本屋で目星をつけた文庫本を市の図書館で借りるのが常套手段なのだが,先月から停電のシステムダウンの後遺症で停止していた図書館の貸出しがようやく再開された.それで,今週の通勤の友は「地図バカ」である.著者は自分より3年ほど先輩だが,同世代で,受験勉強そっちのけで地図を眺めて育った生立ちも同類である.しかし,上には上があるもので,地図を職業にしてしまった方の視点は,小生などには及ばぬところが多い.そして,倅がハマった鉄道時刻表などテツ関連にもお詳しい様子である.地図とテッちゃんは元より関連がとても深い.読み終えて,いくつか印象に残ったことを記録しておく.
・社会主義国は,来るべき何かのために,採算度外視で世界各国の地図を着々と整備している.(怖っ)
・地図とは?,集約した情報を図化したものである.その変遷から歴史を読取ることができ,事象を分析する道具でもあり,またGoogle Mapのような新技術が思考パターンを変える可能性もある.(同感!)
・踏切の名称はわざわざ変えるメリットに乏しいので,古い時代の名残りがそこに遺されている.(なるほど)
・線路の高低差やカーブの緩急を示した路線断面図など,特殊な情報を記録した専門的な地図がある.(へぇ~知らなんだ)

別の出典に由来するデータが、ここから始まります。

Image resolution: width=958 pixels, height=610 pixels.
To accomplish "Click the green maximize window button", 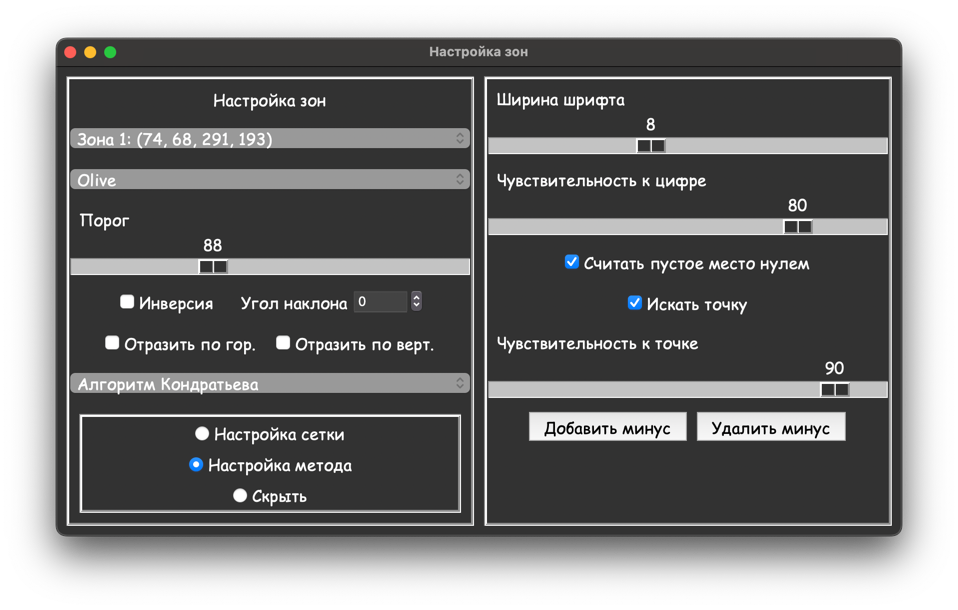I will pyautogui.click(x=110, y=52).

読者が知らないことを書くから本には価値があるのだが,何ごとも徹底的に追及することで,そんな道が拓かれていくのだとあらためて思った.人気番組のぶらタモリも一旦区切りだと聞く.今後の余生のテーマにもなりうる問題意識に,今更ながらに想いを巡らせる機会にもなったように思う.されど地図,その魅力をあらためて認識することができた.地図は世界のゲートウェイだというかねてからの想いが深まった次第である.